J’avais étudié pour l’agrégation les guerres de Louis XIV sans à vrai dire y comprendre grand-chose. Chez Voltaire, grand pédagogue s’il en est, leur enchaînement est parfaitement lumineux.
La guerre, pour le grand roi, ne se sépare pas de l’amour : n’y partait-il pas au printemps comme en automne, on part à la chasse, tenant à ce que l’y accompagnassent les plus belles femmes de la cour ?
Ce grand amoureux, qui après avoir épuisé de grossesses sa faible femme espagnole, double cousine germaine (un mariage que l’Eglise eut interdit en d’autres temps !) et trouvé, parmi d’innombrables maitresses, sa vraie partenaire dans la torride marquise de Montespan (héritière par sa naissance, on le suppose, de l’esprit Mortemart, cher à Proust), il épousa Mme de Maintenon à 45 ans, comme on entre en religion, bien jeune.
Même rupture dans l’histoire militaire. Jusque vers 1690, Louis XIV fait la guerre avec autant d’ardeur qu’il fait l’amour, victorieusement, à toute l’Europe qui n’en demande pas tant. A partir de là, toute l’Europe la lui fait, alors qu’il n’a plus envie de la faire. Juste revanche mais triste vieillesse.

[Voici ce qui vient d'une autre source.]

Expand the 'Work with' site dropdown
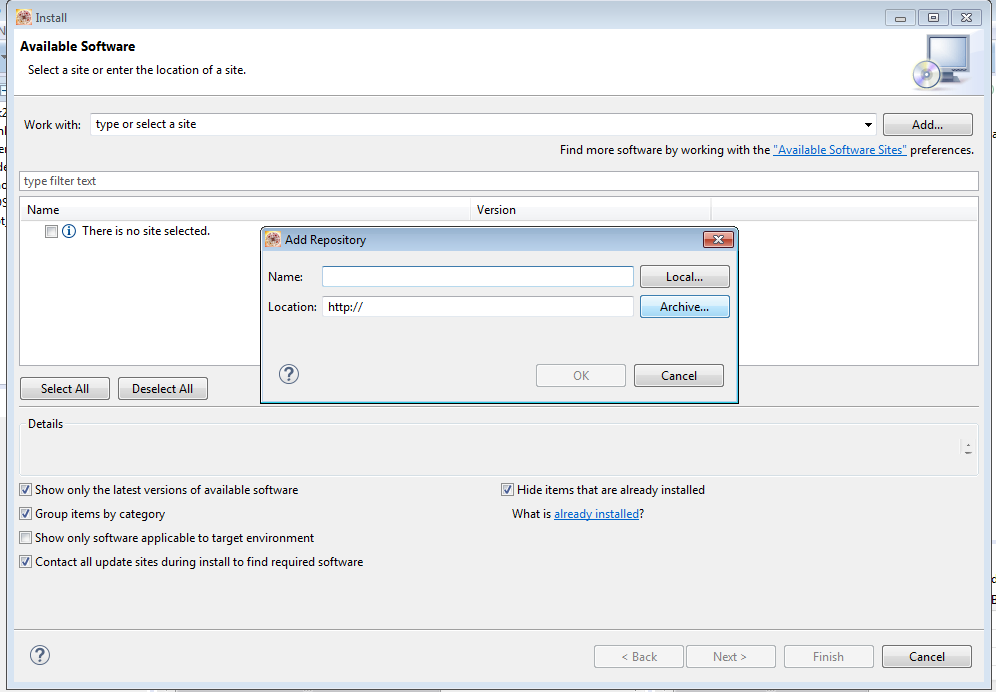This screenshot has height=692, width=996. click(x=869, y=125)
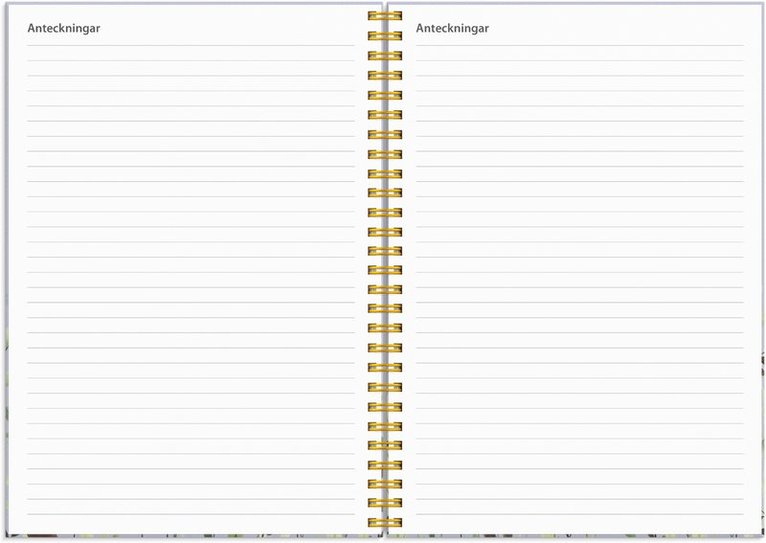
Task: Click the second gold spiral ring from top
Action: 384,36
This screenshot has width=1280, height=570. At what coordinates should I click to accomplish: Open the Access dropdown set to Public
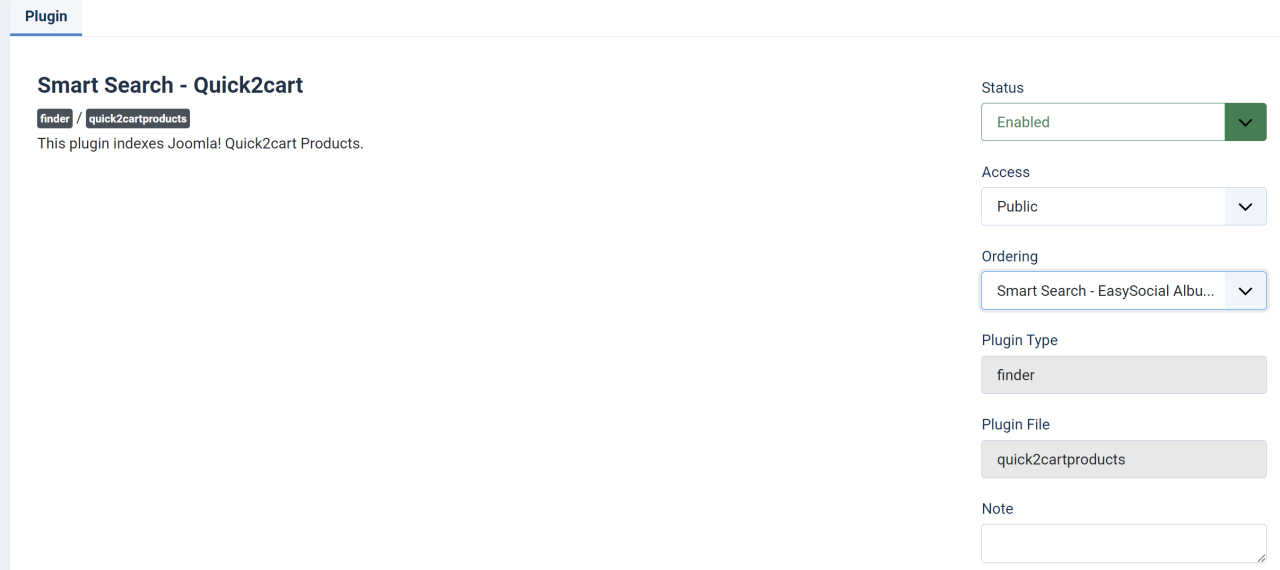click(x=1102, y=206)
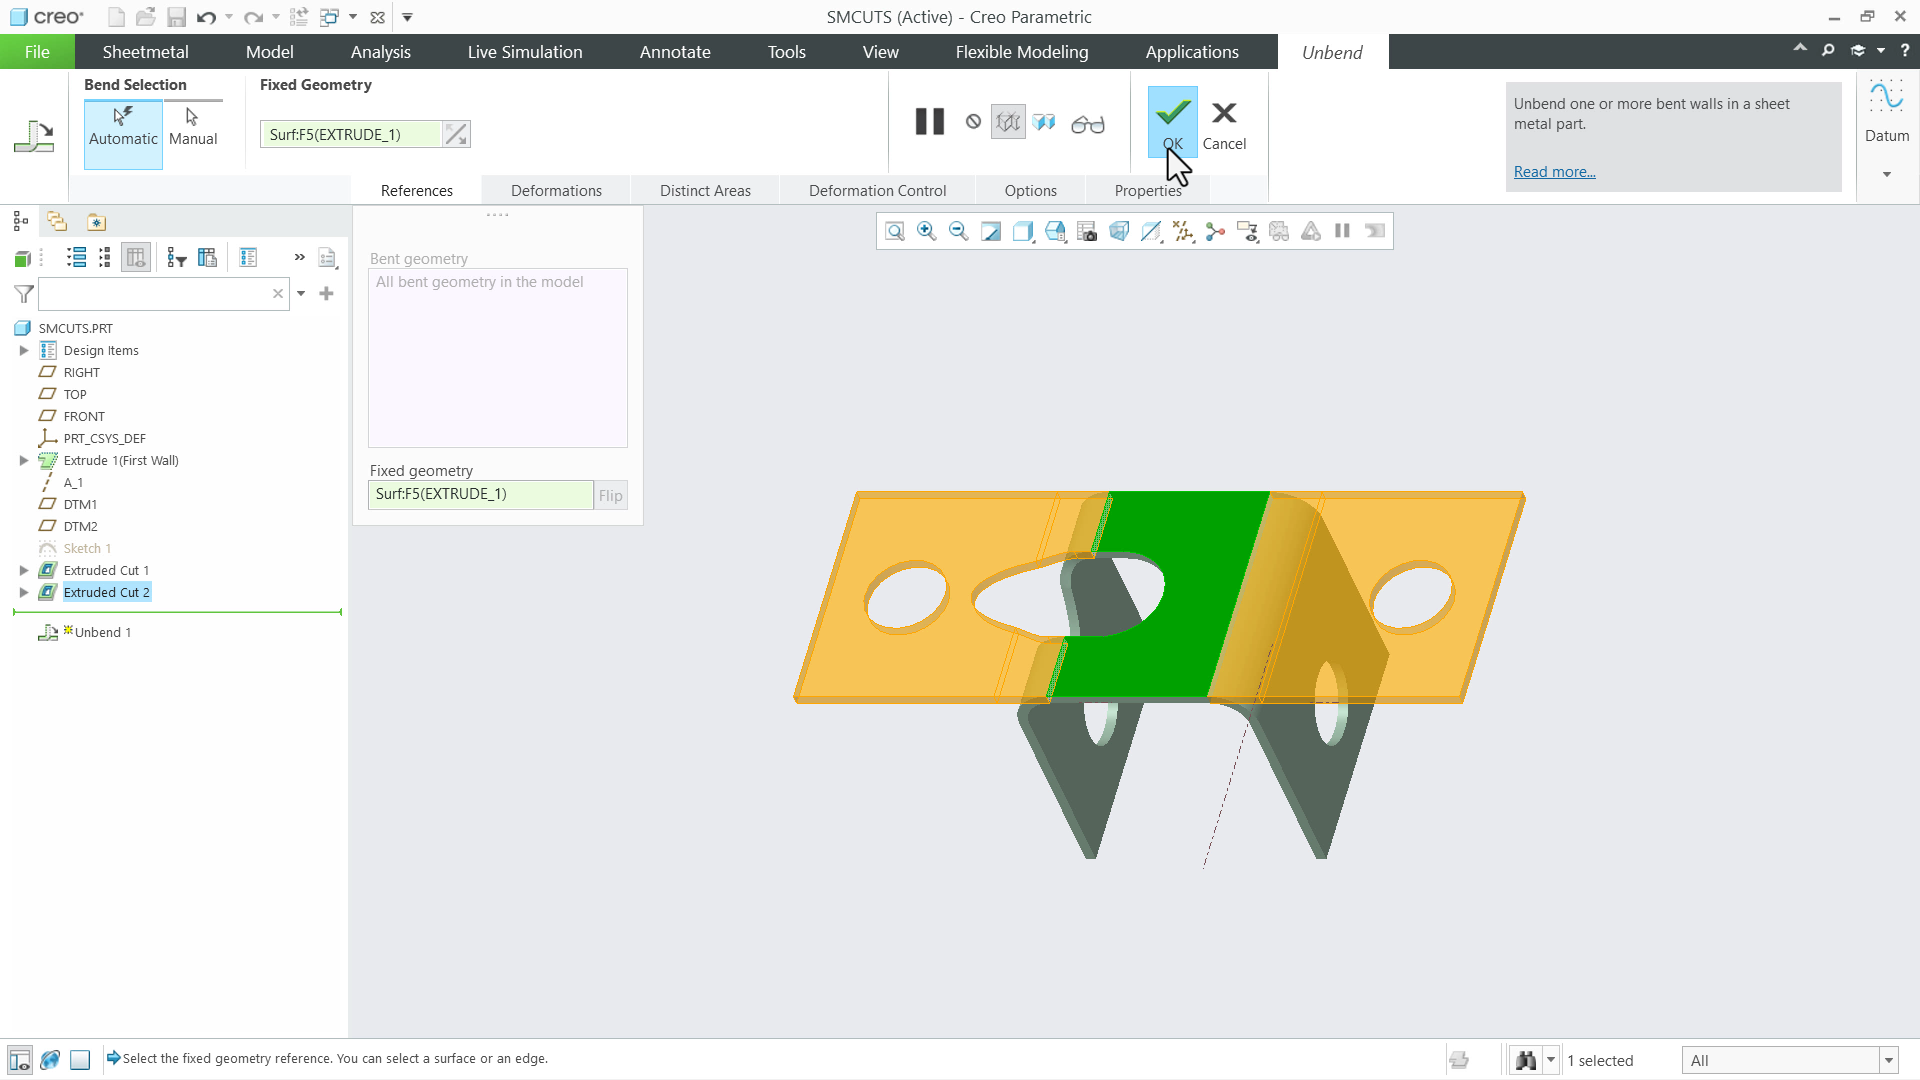Viewport: 1920px width, 1080px height.
Task: Open the Unbend tool icon below the ribbon
Action: click(x=35, y=135)
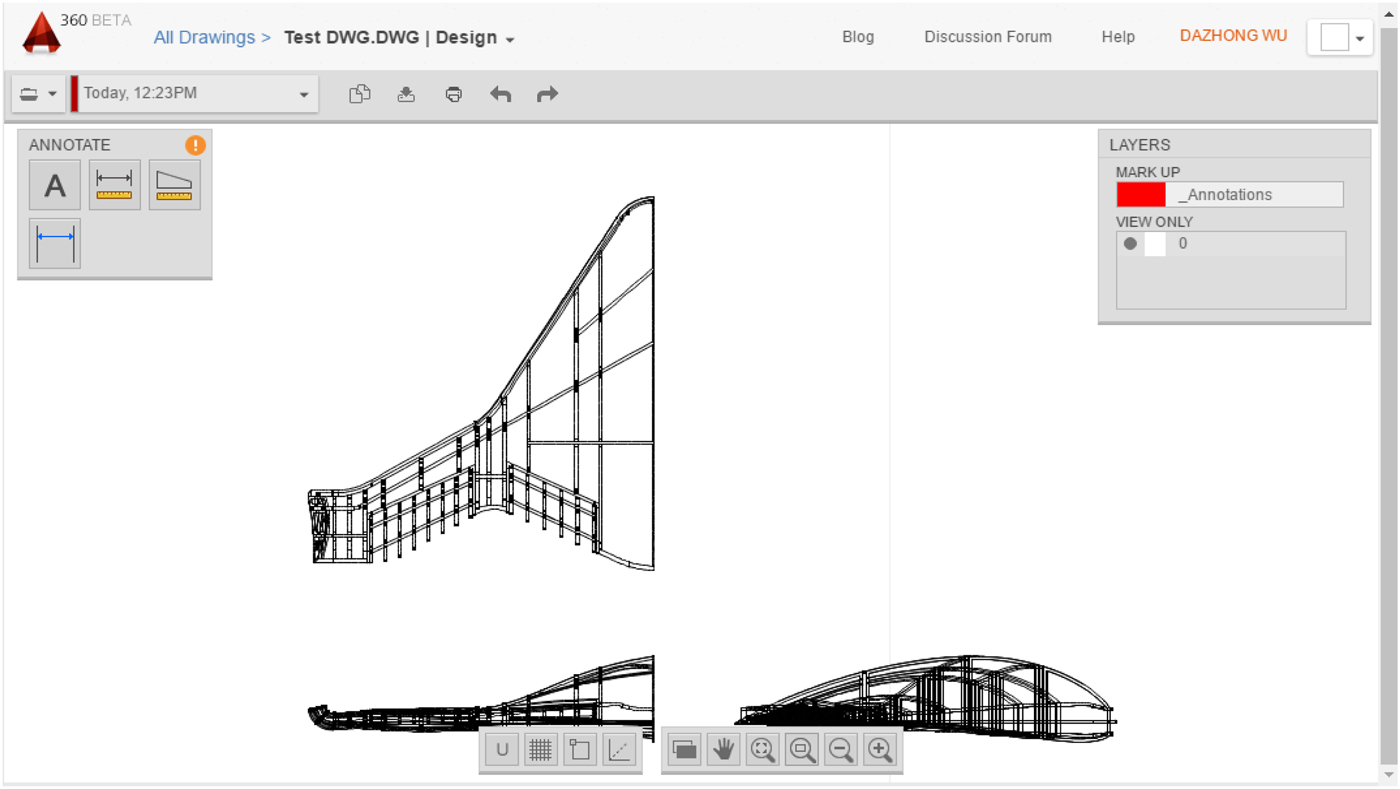
Task: Undo the last action
Action: 500,94
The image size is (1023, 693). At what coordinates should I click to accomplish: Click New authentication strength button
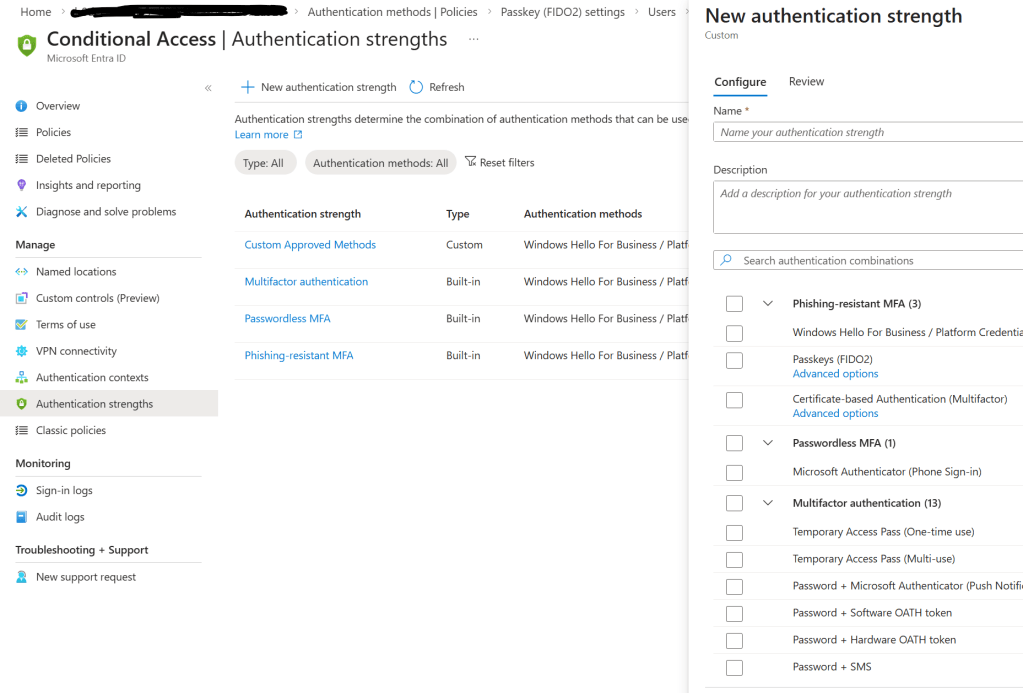click(x=319, y=87)
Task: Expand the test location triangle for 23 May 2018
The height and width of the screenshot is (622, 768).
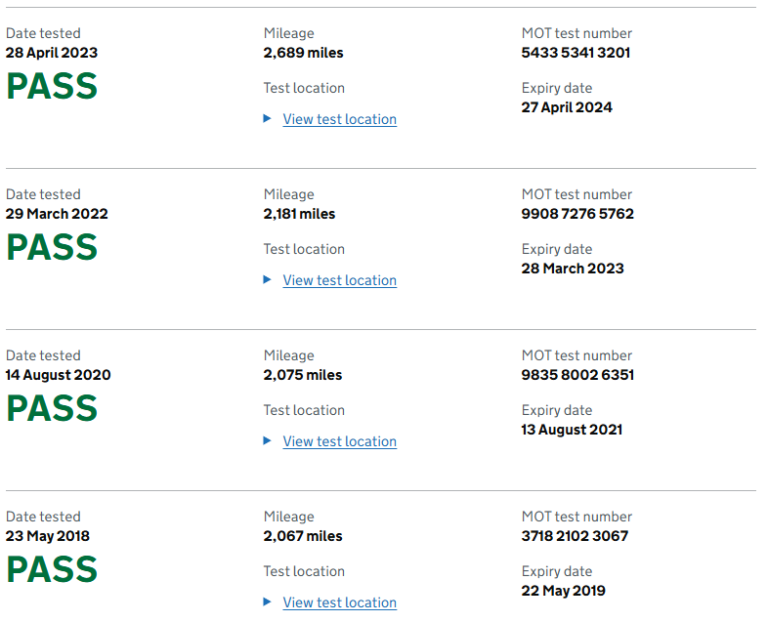Action: click(x=267, y=602)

Ce grand chasseur de talents faillit perdre sa dernière guerre faute d’avoir repéré le futur prince Eugène, qui, éconduit dans son pays, servit avec génie l’empereur d’Autriche. Louis XIV ne fut sauvé du désastre final que par le vieux Villars, autre soldat de génie, qui faute d’être bon courtisan dut attendre le soir de sa vie (et la mort de tous ses rivaux) pour accéder au premier rang.
Sur la même étagère des classiques oubliés, un ouvrage qui fit fureur au XVIIIe siècle : le Télémaque de Fénelon plus guère lu aujourd’hui. Une prose aussi admirable que celle de Voltaire, mais avec l’ennui en plus. Les bergeries à la Poussin, l’atticisme doucereux et les bons sentiments qui l’ inspirent font de la mauvaise littérature. En tous les cas, de la mauvaise politique : contre Louis XIV, Fénelon pensa qu’un politique vertueux devait être doux. A trop le lire, Louis XVI en perdit la tête.
Roland HUREAUX
*Ces deux ouvrages ont été lus dans l’édition de la Pléiade.